Он неуверенно развязал на ее спине тугой шнурок, потянул халат на себя, выворачивая его наизнанку. Опуская глаза, Варя прошептала:

– Помнишь, как у нас все было тогда… в Москве?

– Помню.

– Пусть у нас и сегодня все так будет. Хорошо? Он благодарно прижал к себе ее голову. Потом осторожно отвел ее руки.

– Ты сегодня какой-то не такой, Алешка.

– Какой же я?

– Не мой, – сказала она жестко.

Алеша поднял голову и увидел ее серые грустные глаза. У них было замечательное свойство, у этих серых глаз: они никогда не лгали. Они веселились, если Варя была в хорошем настроении, они становились серьезными, когда ей предстояло какое-нибудь трудное дело, они тотчас же затуманивались, если их хозяйка грустила. Это их свойство Алеша заприметил еще тогда, в Москве.

– Прости меня, Варя! – сказал он с болью. – Тяжело мне! Так и стоит перед глазами его горящая машина…

– Не надо! – вскрикнула она. – Не надо об этом страшном ожидании, – и, словно защищаясь, подняла руки: – Вы тогда улетали четверкой, а вернулось вас только трое… Я верю, верю, что ты никогда не будешь тем четвертым!

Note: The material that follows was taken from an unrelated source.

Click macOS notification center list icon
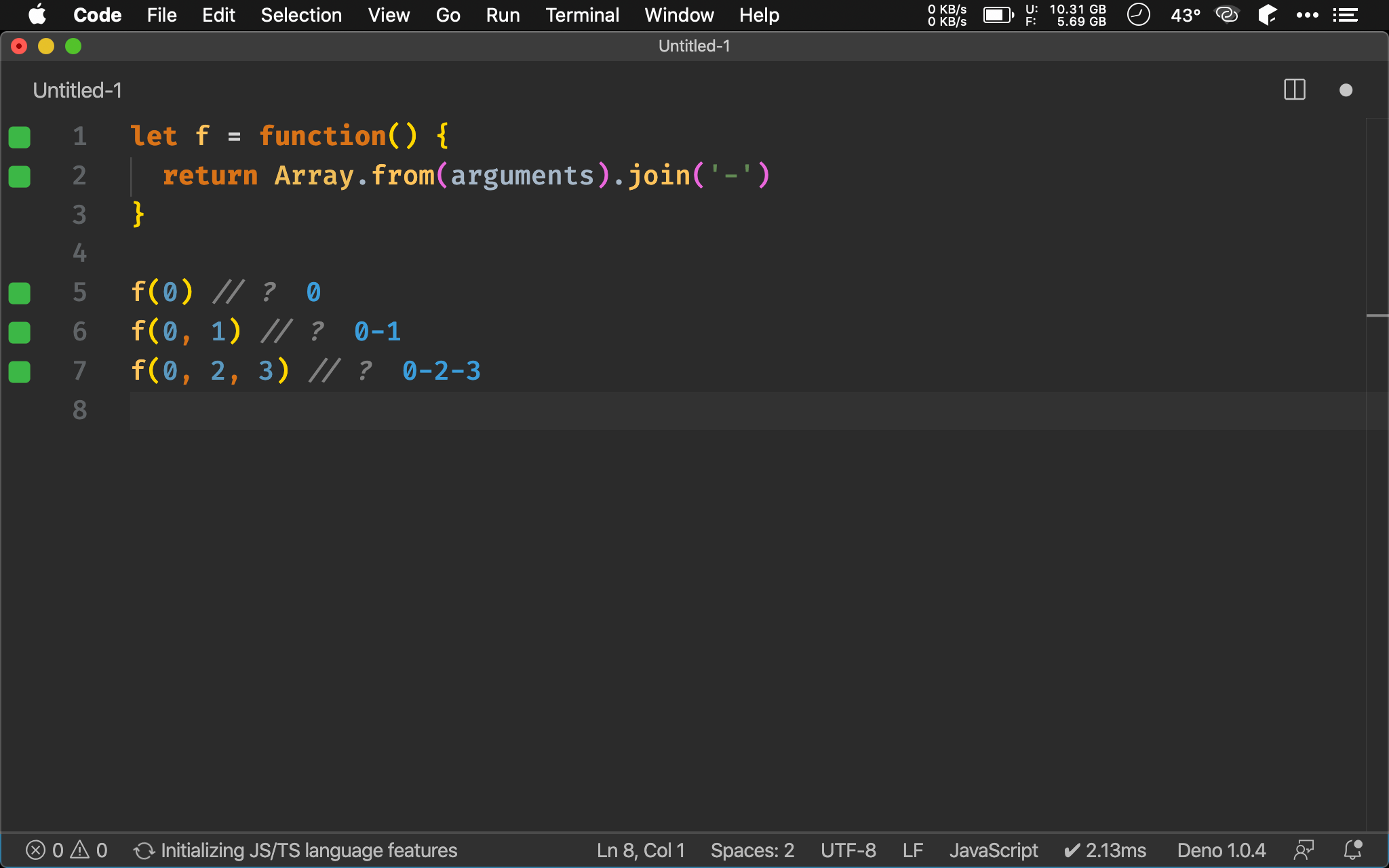Screen dimensions: 1389x868 1345,15
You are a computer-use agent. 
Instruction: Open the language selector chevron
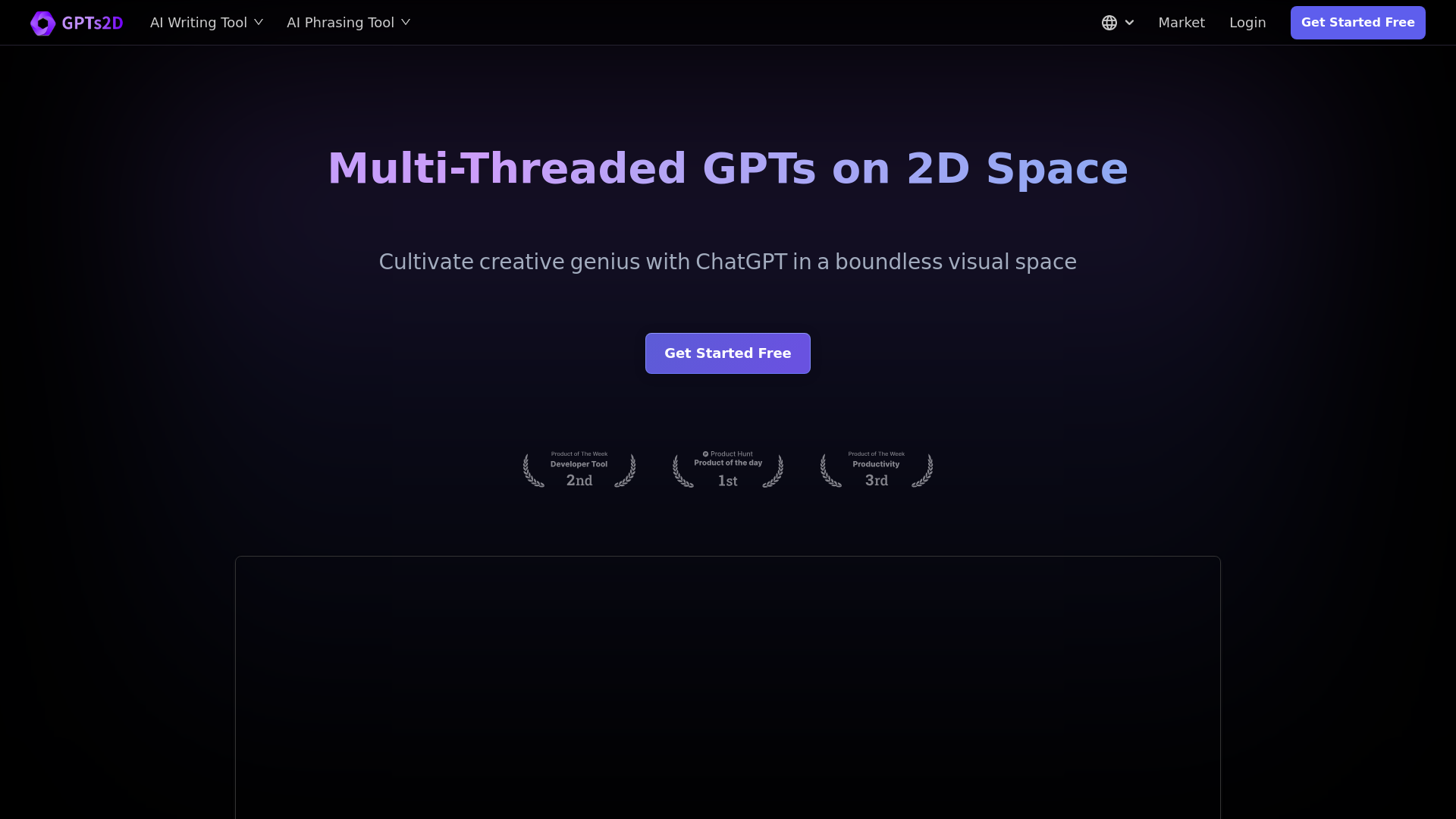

Слышишь, никогда! – Варя прижалась к нему. – И верю, и люблю! По-моему, если человек всего себя, без остатка, посвящает другому, то другой не может этого не оценить. Вот и у нас – я тебя полюбила, а ты в ответ.

– Неправда! – возразил Алеша.

– Это почему же?

– А потому, что я полюбил первый.

– Отвечай, когда?

– Когда к тебе Стукалов приставать пытался. Ты с той минуты у меня в памяти стоишь. Решительная, смелая, сильная.

– И я тебя с этих минут. Только на одну минуту пораньше, чем ты.

– Варюша, жена моя! – жарко зашептал ей в самое лицо Стрельцов. – Ведь мы поженимся?

– Конечно, поженимся! – Она вдруг замолчала, облизнула сухие губы: – Знаешь, как это будет? – Варя положила голову ему на плечо и громко вздохнула. – Придет когда-нибудь день… Тихий солнечный день, когда людям скажут: слушайте, люди, снимите со своих окон маскировку, забудьте о бомбоубежищах и госпиталях, работайте, учитесь и отдыхайте. Красная Армия разбила врага! Вот тогда я надену свое самое лучшее платье и новые лакированные «лодочки». И голубую косынку… она мне очень идет, Алеша. А потом мы поедем в Охотный ряд, там у метро всегда торгуют цветами. Мы с тобой всяких накупим: и гладиолусов, и роз, и гвоздики. Даже такси наймем. Обязательно такси! И поедем в загс.

– Чудная ты у меня, – проговорил Алеша, теребя ее светлые мягкие волосы.

– Чудная или чудная?

– Чудная, – поправился он.

– То-то же, – строго согласилась Варя. – И вот мы приедем домой, созовем гостей, я всех своих подруг разыщу.

– А я весь полк притащу, не меньше, – заметил Алеша.

– Ой, да куда же! – встрепенулась Варя. – Не поместимся. А хотя что ж, в тесноте, да не в обиде.

– А после мы с тобой в Сибирь к моей маме поедем. Она у меня добрая, ласковая. Вот увидишь, вы подружитесь. Она тебя выучит пельмени лепить по-нашему, по-сибирски.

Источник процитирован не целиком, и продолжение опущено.